1. A method of treatment of benign prostatic hyperplasia consisting essentially of the steps of: (a) orally administering to a patient having benign prostatic hyperplasia an initial dosage of about 0.25 mg per pound of body weight of 13-cis-retinoic acid in a pharmaceutical composition daily for an initial treatment period; and (b) thereafter orally administering a sustaining dosage of about 0.25 mg per pound of body weight of 13-cis-retinoic acid in said pharmaceutical composition about every five to seven days in a sustaining period; wherein said pharmaceutical composition comprising said 13-cis-retinoic acid and a pharmaceutically acceptable medium.

2. The method of claim 1, wherein said initial treatment period is from about ten days to about twenty days.

3. The method of claim 1, wherein said sustaining period is about one year.

4. The method of claim 1, wherein said pharmaceutical composition is in a form selected from the group consisting of powder, pill, capsule, tablet and liquid.

5. A method of reduction of a level of a prostate specific antigen (PSA) of a benign prostate condition consisting essentially of the steps of: (a) orally administering to a patient having an elevated prostate specific antigen due to a benign prostate condition an initial dosage of about 0.25 mg per pound of body weight of 13-cis-retinoic acid in a pharmaceutical composition for an initial treatment period, and (b) thereafter orally administering a sustaining dosage of about 0.25 mg per pound of body weight of 13-cis-retinoic acid in said pharmaceutical composition about every five to seven days in a sustaining period; wherein said pharmaceutical composition comprising said 13-cis-retinoic acid and a pharmaceutically acceptable medium.

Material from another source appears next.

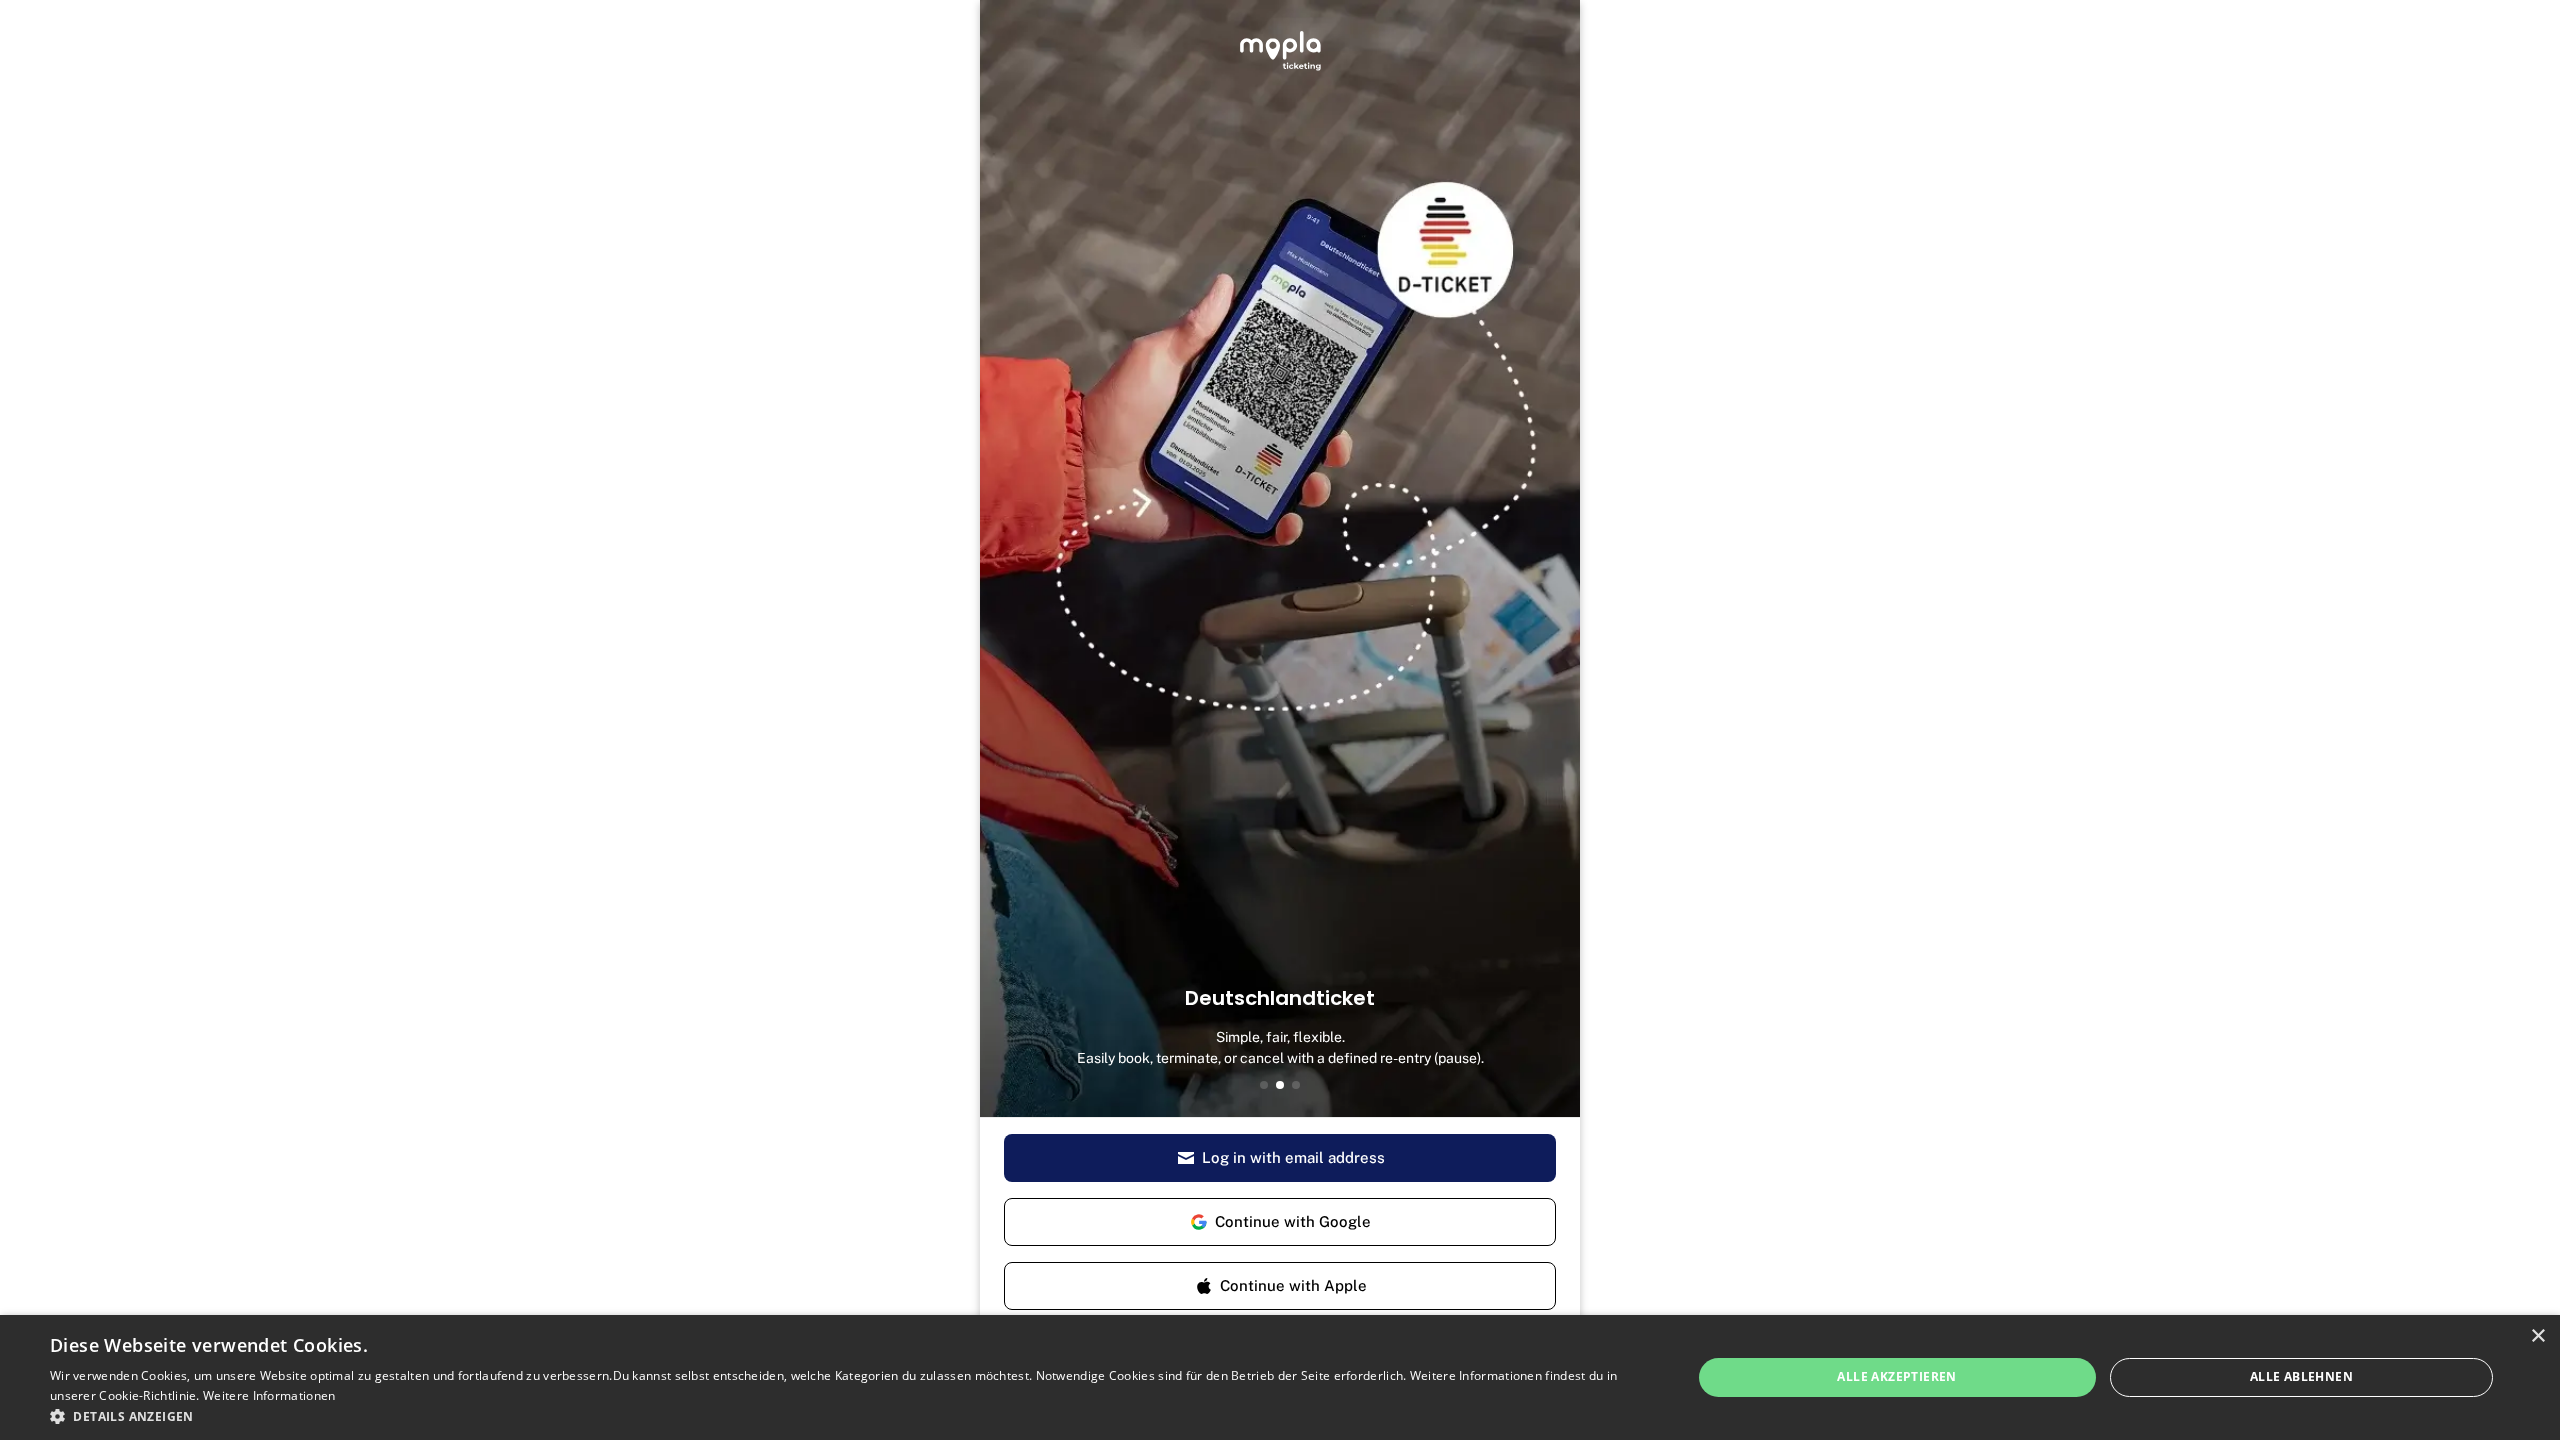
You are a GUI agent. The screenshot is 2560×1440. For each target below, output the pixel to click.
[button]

6. The method of claim 5, wherein said initial treatment period is from about ten days to about twenty days.

7. The method of claim 6, wherein said sustaining period is about one year.

8. The method of claim 5, wherein said pharmaceutical composition is in a form selected from the group consisting of powder, pill, capsule, tablet and liquid.

9. A method for treating benign prostatic hyperplasia and reducing a level of a prostate specific antigen (PSA) of a benign prostate condition comprising the steps of: (a) treating a patient having benign prostatic hyperplasia or an elevated PSA due to a benign prostate condition with a conventional hormone treatment, and (b) orally administering to said patient a therapeutically effective amount of 13-cis-retinoic acid.

10. The method of claim 9, wherein said conventional hormone treatment is orally administrating a therapeutically effective amount of finasteride.

11. The method of claim 9, wherein step (b) further comprises orally administering to said patient an initial dosage of about 0.25 mg per pound of body weight of 13-cis-retinoic acid for an initial treatment period, and thereafter orally administering a sustaining dosage of about 0.25 mg per pound of body weight of 13-cis-retinoic acid about every five to seven days in a sustaining period.

12. The method of claim 11, wherein said initial treatment period is from about ten days to about twenty days.

13. The method of claim 12, wherein said sustaining period is about one year.

14. The method of claim 9, wherein said 13-cis-retinoic acid is in a pharmaceutical composition comprising a pharmaceutical acceptable medium.

15. The method of claim 14, wherein said pharmaceutical composition is in a form selected from the group consisting of powder, pill, capsule, tablet and liquid.